Rustic Arches and Pergolas
A pergola is a series of connecting arches that not only links areas of the garden, it also provides shade and support forand a very pleasing way of framing a view or aspect of your garden. Although you can construct a pergola from natural stone, brick, metal or wood, the rustic, wooden version is probably the commonest and the most cost-effective.
An arch or pergola made from rustic timber is relatively simple to construct and is sure to look good with climbing plants. Leave the bark on or use peeled wood: it doesn’t matter. If the bark is stripped there will be fewer hiding places for insects, however, and the wood is easier to work with. Rustic poles can be used to make an attractive support for climbing and rambling, as well as arches and pergolas. The same basic joints are used throughout.
A pergola must also be built to dimensions and designs that suit your garden, so plan it on paper first. Perspective is very important too, especially if your garden is on a slope, so get some friends or helpers to hold the poles in position before you start work. That way you can see from a number of different angles how well (or badly!) your pergola will fit in the setting you have chosen.

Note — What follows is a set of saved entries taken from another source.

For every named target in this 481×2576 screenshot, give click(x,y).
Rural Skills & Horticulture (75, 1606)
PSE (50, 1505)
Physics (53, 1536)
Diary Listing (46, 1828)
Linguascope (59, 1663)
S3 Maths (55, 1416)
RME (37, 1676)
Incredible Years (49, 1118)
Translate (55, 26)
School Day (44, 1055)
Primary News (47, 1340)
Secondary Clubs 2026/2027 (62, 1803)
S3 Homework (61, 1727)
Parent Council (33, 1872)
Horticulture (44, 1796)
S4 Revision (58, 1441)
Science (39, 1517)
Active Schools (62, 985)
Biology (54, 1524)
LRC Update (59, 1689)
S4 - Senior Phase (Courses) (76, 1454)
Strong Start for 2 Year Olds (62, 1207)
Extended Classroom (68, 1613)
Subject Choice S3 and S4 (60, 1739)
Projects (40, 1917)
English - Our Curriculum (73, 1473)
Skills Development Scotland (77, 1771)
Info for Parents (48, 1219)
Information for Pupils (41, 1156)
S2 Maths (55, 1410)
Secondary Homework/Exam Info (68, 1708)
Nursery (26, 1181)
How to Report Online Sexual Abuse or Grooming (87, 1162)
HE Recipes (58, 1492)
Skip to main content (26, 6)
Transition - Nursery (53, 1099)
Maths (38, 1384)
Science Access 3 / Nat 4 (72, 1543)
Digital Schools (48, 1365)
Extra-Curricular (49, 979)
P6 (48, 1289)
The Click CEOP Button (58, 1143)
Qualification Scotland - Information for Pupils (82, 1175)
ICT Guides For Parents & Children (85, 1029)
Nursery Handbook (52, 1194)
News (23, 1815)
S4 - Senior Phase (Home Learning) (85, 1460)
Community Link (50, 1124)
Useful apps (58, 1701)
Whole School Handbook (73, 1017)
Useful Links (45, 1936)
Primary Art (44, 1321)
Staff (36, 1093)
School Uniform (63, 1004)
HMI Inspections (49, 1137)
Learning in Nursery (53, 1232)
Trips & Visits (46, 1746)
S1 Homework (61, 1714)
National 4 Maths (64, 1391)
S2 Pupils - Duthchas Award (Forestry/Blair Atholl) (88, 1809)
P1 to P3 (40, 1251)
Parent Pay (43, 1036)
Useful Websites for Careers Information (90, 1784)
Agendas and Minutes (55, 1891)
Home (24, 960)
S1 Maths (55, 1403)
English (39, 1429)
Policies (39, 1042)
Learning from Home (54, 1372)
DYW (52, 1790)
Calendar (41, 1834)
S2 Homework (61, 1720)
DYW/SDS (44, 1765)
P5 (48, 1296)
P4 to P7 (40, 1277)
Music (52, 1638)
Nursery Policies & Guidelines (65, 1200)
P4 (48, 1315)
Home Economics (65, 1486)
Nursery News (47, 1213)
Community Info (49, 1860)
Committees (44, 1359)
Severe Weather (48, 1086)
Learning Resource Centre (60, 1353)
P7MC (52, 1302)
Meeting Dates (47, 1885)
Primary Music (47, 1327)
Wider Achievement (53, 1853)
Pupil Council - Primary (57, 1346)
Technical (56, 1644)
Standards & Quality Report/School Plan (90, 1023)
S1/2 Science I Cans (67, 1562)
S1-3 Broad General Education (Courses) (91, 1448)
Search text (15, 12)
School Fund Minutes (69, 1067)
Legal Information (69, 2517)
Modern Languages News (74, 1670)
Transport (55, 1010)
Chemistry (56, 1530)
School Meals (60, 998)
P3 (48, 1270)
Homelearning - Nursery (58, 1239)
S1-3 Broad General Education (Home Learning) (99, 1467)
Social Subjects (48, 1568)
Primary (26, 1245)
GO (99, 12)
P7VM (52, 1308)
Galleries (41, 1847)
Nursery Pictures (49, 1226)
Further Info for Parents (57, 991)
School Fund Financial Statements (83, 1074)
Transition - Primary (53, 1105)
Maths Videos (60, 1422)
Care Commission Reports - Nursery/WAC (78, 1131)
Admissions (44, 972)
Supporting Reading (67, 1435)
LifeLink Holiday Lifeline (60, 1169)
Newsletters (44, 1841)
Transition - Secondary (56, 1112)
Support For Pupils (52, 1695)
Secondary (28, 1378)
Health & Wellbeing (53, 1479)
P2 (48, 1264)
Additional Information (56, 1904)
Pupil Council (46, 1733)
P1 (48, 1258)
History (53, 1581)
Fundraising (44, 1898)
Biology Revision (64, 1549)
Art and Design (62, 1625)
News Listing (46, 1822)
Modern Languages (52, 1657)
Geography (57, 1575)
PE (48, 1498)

The easiest way to fix the horizontal poles to the uprights is to make a V-shaped notch in the top of each upright that will cradle snugly the horizontal pole. For a long pergola you will need to join the horizontal poles together. Make sure that all joints occur over an upright pole, to provide strong support. The top end of the horizontal pole sitting snugly in the notched upright should be cut into an L-shape. The adjoining horizontal pole that continues the line should also be cut into an opposing and matching L-shape, then you can nail them and the top of the upright together with rustproof nails.
Last but not least, the cross-poles should be notched and nailed over the horizontals, to complete the structure. For best effect, allow an overhang of about 15 cm (6 in) on all cross-poles and horizontals.
Once again you should sketch your design on paper before you set about sawing up your timbers. As before, get someone to hold the poles in position first, to give you a chance to see if you have the right height, design and perspective to suit your garden. Remember to allow about 60 cm (about 2 ft) extra on the uprights to sink into the ground.
It’s safest and easiest, once you are happy with the design and dimensions, to assemble and erect the sides first (see notes on joints below). When the sides are assembled, drive the uprights firmly into the ground, using a post rammer or a sledgehammer, carefully avoiding splitting the tops of the poles. Alternatively, insert the uprights in ready prepared holes and hold them in position with wooden struts, until they are fully secure in concrete or cement. Check the levels frequently to make sure your structure is at right-angles.
Next, assemble the top of the arch on the ground before attempting to fit it in position. When it is ready, lift it and drill and screw it into position, as nailing it is likely to leave you with too much movement on the structure as a whole.
You can have fun deciding on which basic joints to use, such as V-notches and opposing and matching L-shapes, to fix horizontals to uprights securely and attractively. If you have two crosspieces intersecting, join them with halving joints, using a saw and chisel to hollow out the joints.
Wood glue will certainly help to strengthen the joints but make sure at least that you nail each joint with rustproof nails.
If you want to be even more technical, you could use bird’s mouth joints to connect horizontal or diagonal pieces to uprights. Mark the position carefully, then cut out a V-shape about 2.5 cm (1 in) deep. Saw the joining piece to fit then drive a nail diagonally through the joint. Don’t worry if you don’t get the joints right first time – trial and error is inevitable!
CUT TIMBER PERGOLAS AND ARCHES
If your garden is neither ‘cottagey’ nor rustic in look and feel, you may prefer the cleaner, more modern lines of a prepared timber pergola or arch. The main difference, in terms of construction, is that there are fewer or no joints, as the horizontals or side rails and the cross-poles or rails are screwed and nailed in position.
As they provide the main support, the side rails are fixed securely to the face, not on top of the uprights, preferably with coach bolts or screws. Where the side rails meet there is no need to cut joints – simply butt the ends of the rails together and screw them to the post.
The cross-rails should be nailed diagonally down into the side rails.